DOCUMENT PASSAGE:
________________

There was a Hill hearing earlier this month on “First Amendment Protections on Public College and University Campuses, a subject much in the news, which heard from witnesses Greg Lukianoff, Kim Kolby, Jamie Raskin, and Wendy Kaminer. I want also to flag here this statement submitted by Hans Bader of the Competitive Enterprise Institute.
Relatedly, I participated last week in an exchange at The Chronicle of Higher Education, in which I noted:
Laura Kipnis’s inquisition (she was accused of sexual harassment for writing an article in [The Chronicle of Higher Education]) under Title IX happened because her university, Northwestern, adopted an extraordinarily broad definition of “sexual harassment” that can punish even a single “unwelcome” comment, as Jessica Gavora recently chronicled in an essay entitled “How Title IX Became a Political Weapon.”
That extraordinarily, unconscionably broad definition is precisely what the [Obama administration’s] Office for Civil Rights [at the Education Department] and the Justice Department’s Civil Rights Division demanded the University of Montana adopt, over the objectionsof free-speech advocates like the Foundation for Individual Rights in Education (FIRE).

________________

Records
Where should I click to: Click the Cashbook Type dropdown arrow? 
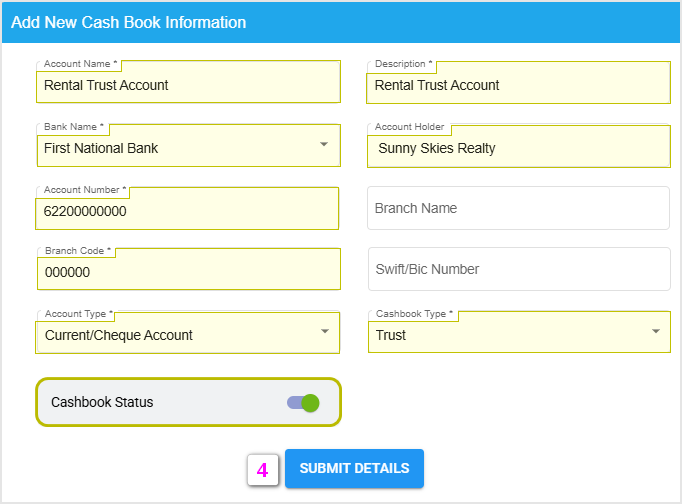pyautogui.click(x=655, y=332)
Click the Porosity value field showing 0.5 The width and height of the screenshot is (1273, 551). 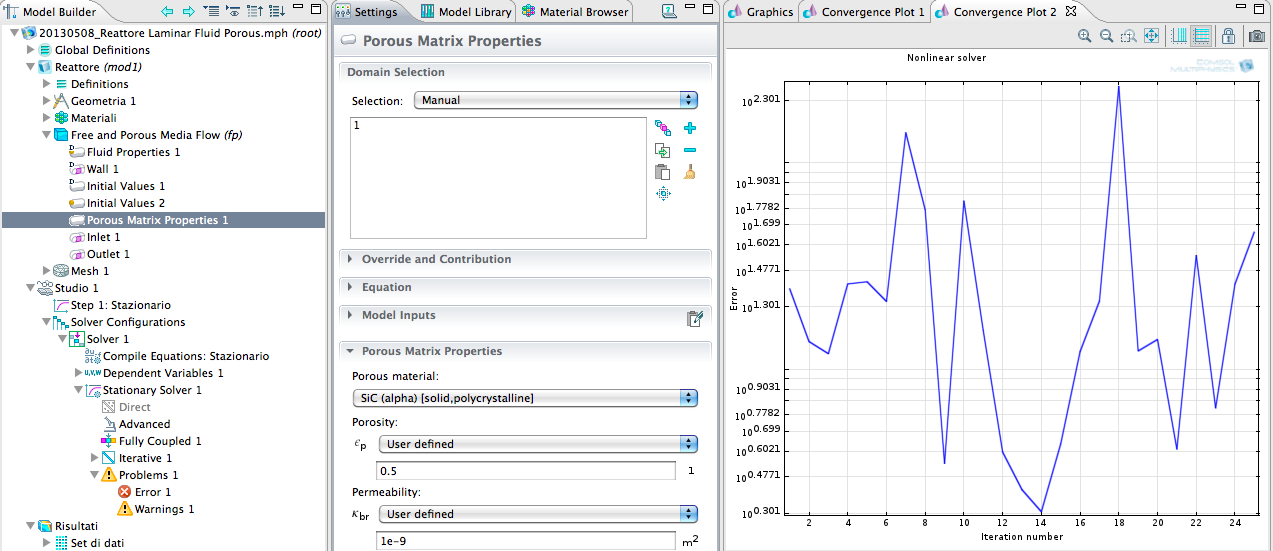pos(526,471)
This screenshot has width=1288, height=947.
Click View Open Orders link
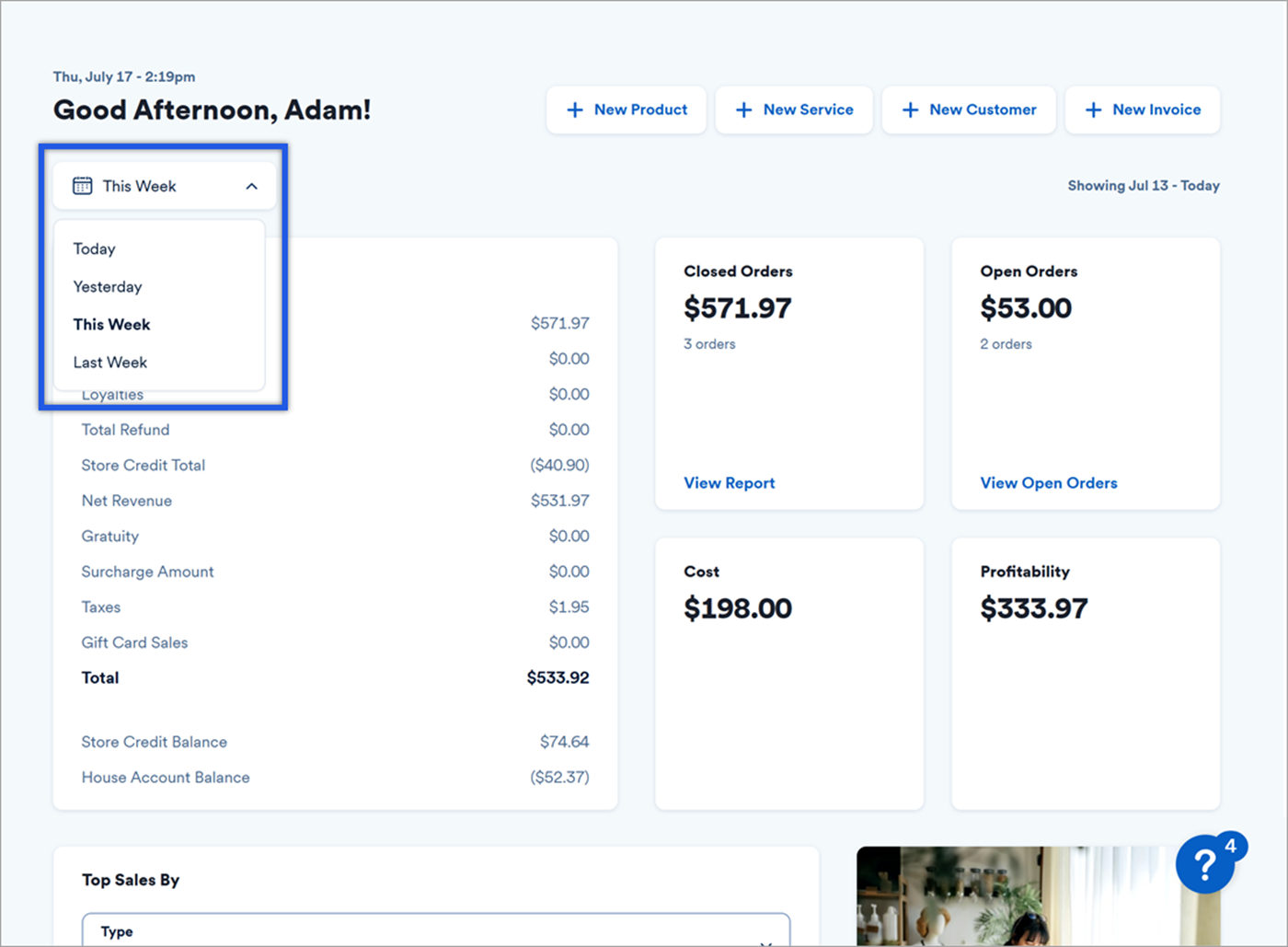[x=1048, y=482]
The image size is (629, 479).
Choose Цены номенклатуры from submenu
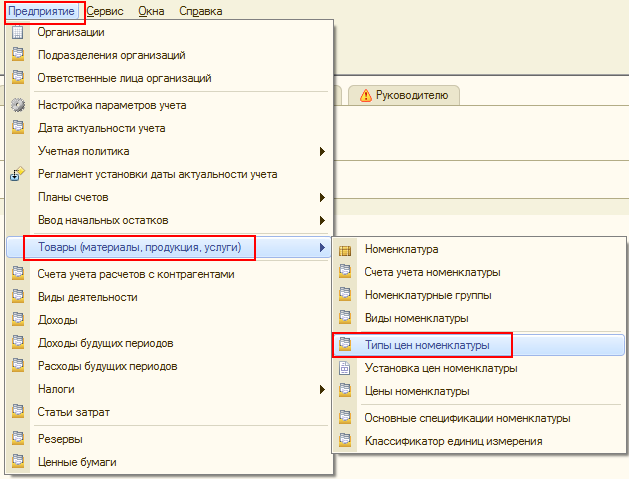[417, 391]
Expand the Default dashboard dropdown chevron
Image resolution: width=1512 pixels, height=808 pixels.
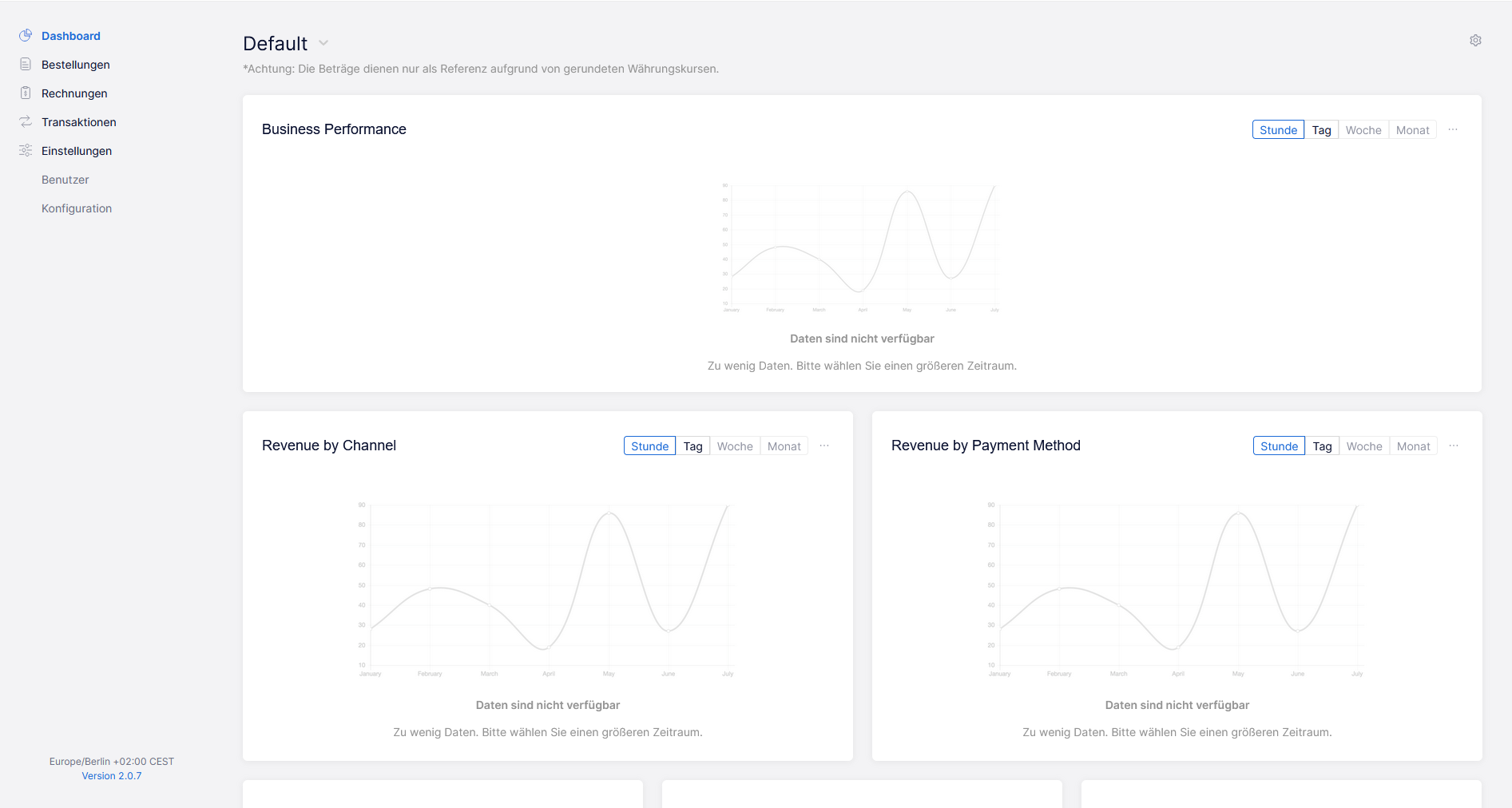tap(323, 43)
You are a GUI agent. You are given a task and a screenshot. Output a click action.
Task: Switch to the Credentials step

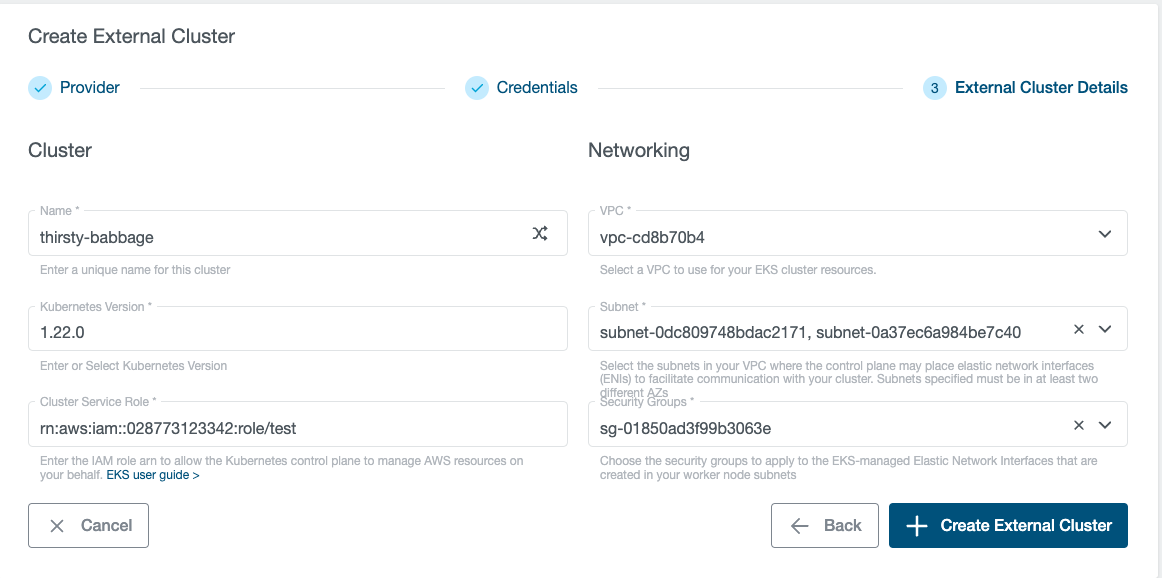coord(537,88)
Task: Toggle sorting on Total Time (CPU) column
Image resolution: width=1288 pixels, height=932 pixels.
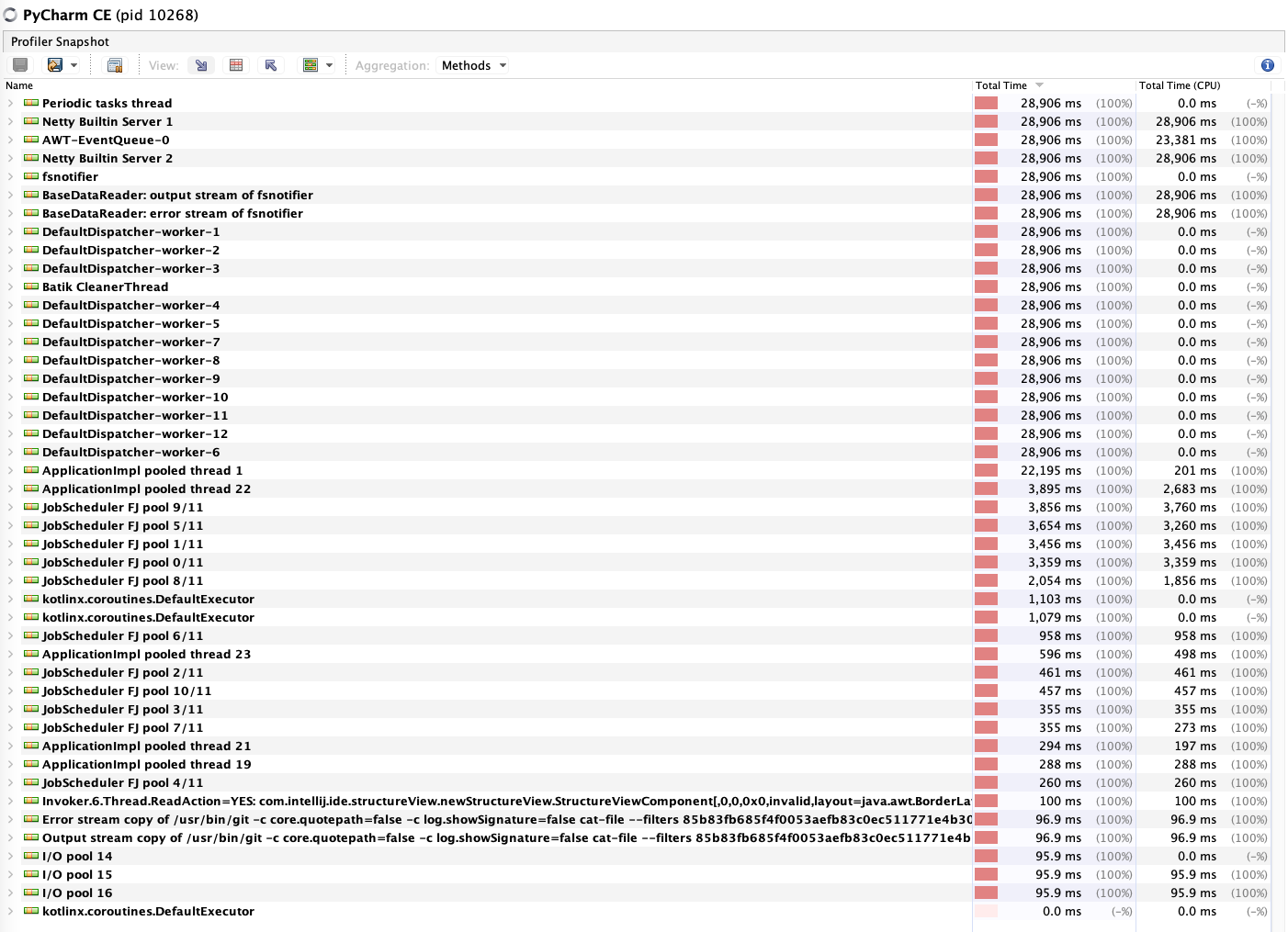Action: (1179, 84)
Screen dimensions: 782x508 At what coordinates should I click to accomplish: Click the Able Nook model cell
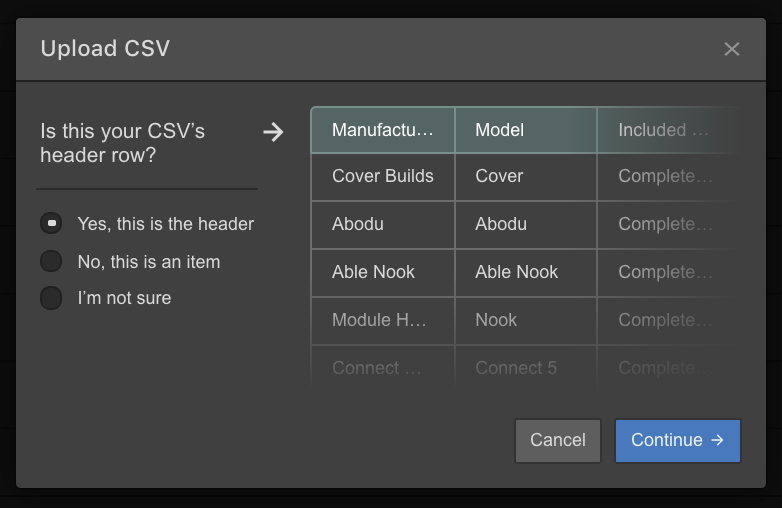tap(526, 272)
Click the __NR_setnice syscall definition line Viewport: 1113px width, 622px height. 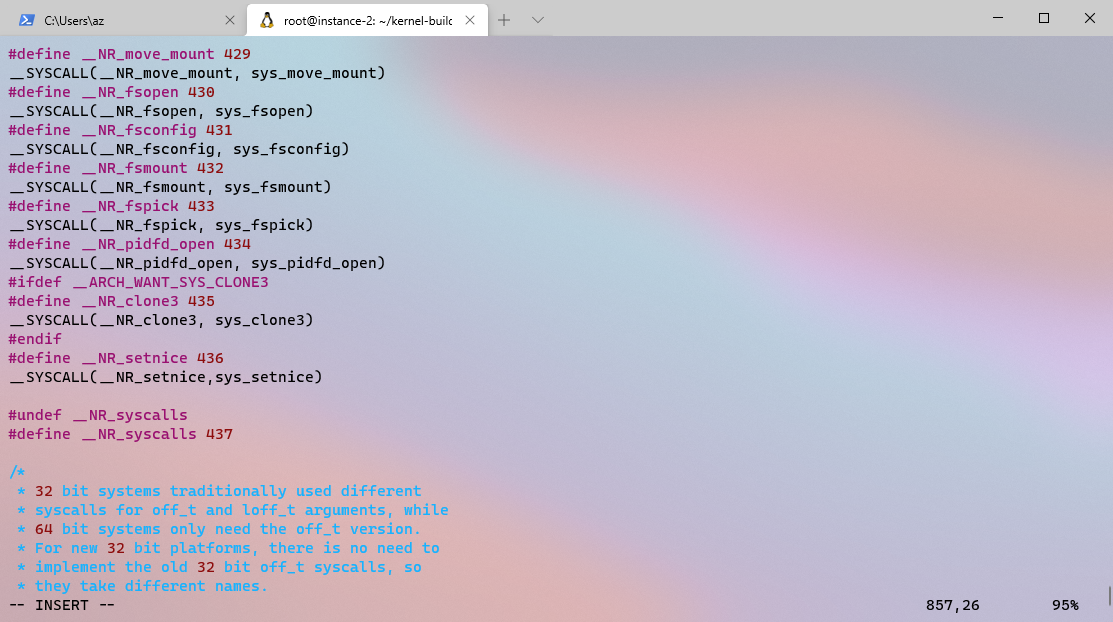(x=165, y=377)
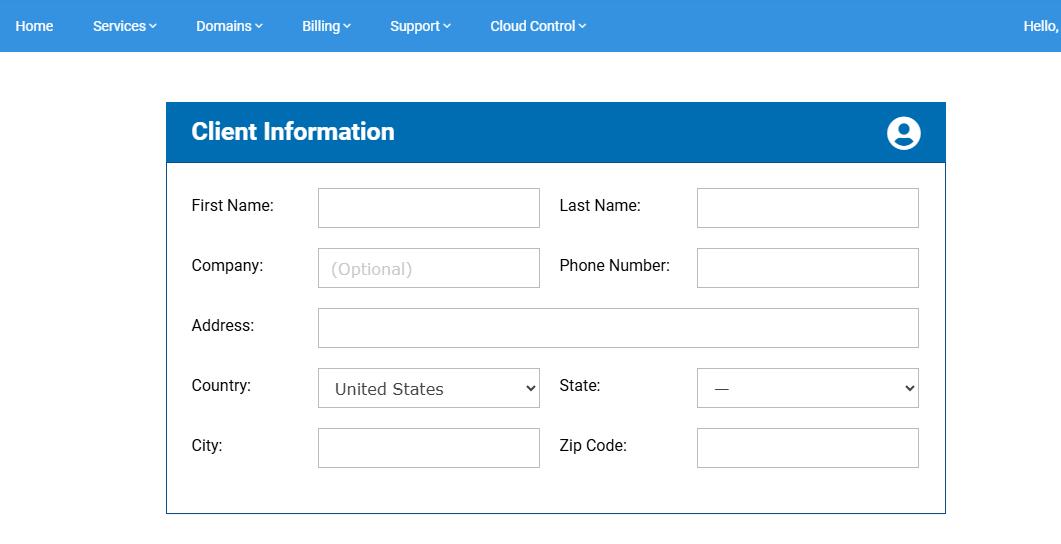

________________

CHALLENGE 1: Say whether each statement below agrees with the passage on campus free speech, answering yes or no and quoting the deciding words of the passage. (a) Wendy Kaminer was one of the witnesses at the hearing. (b) Laura Kipnis was accused of sexual harassment for writing an article in The Chronicle of Higher Education. (c) The University of Montana demanded that the Office for Civil Rights adopt the broad definition of sexual harassment.
CHALLENGE 2: Repeat the passage on campus free speech between "There was a" and "Competitive Enterprise Institute.", inclusive.
CHALLENGE 3: Write the next part of the passage on campus free speech, picking up after its last sentence.

TASK ANSWER 1:
(a) Yes: "which heard from witnesses Greg Lukianoff, Kim Kolby, Jamie Raskin, and Wendy Kaminer"
(b) Yes: "she was accused of sexual harassment for writing an article in [The Chronicle of Higher Education]"
(c) No: "the Justice Department’s Civil Rights Division demanded the University of Montana adopt"

TASK ANSWER 2:
There was a Hill hearing earlier this month on “First Amendment Protections on Public College and University Campuses, a subject much in the news, which heard from witnesses Greg Lukianoff, Kim Kolby, Jamie Raskin, and Wendy Kaminer. I want also to flag here this statement submitted by Hans Bader of the Competitive Enterprise Institute.

TASK ANSWER 3:
As FIRE has described at length, the Office for Civil Rights has sent conflicting signals ever since then about whether the definition it urged on the U. of M. should be adopted by all colleges, or need not be (sometimes suggesting it is a blueprint for all colleges, and sometimes not), but it is not surprising that colleges that want to avoid a Title IX inquisition have adopted it to avoid potential harassment by the Office for Civil Rights, as many in fact have.
The fact that the Office for Civil Rights once supported free speech during the previous administration (way back in 2003) says little about its stance toward free speech now.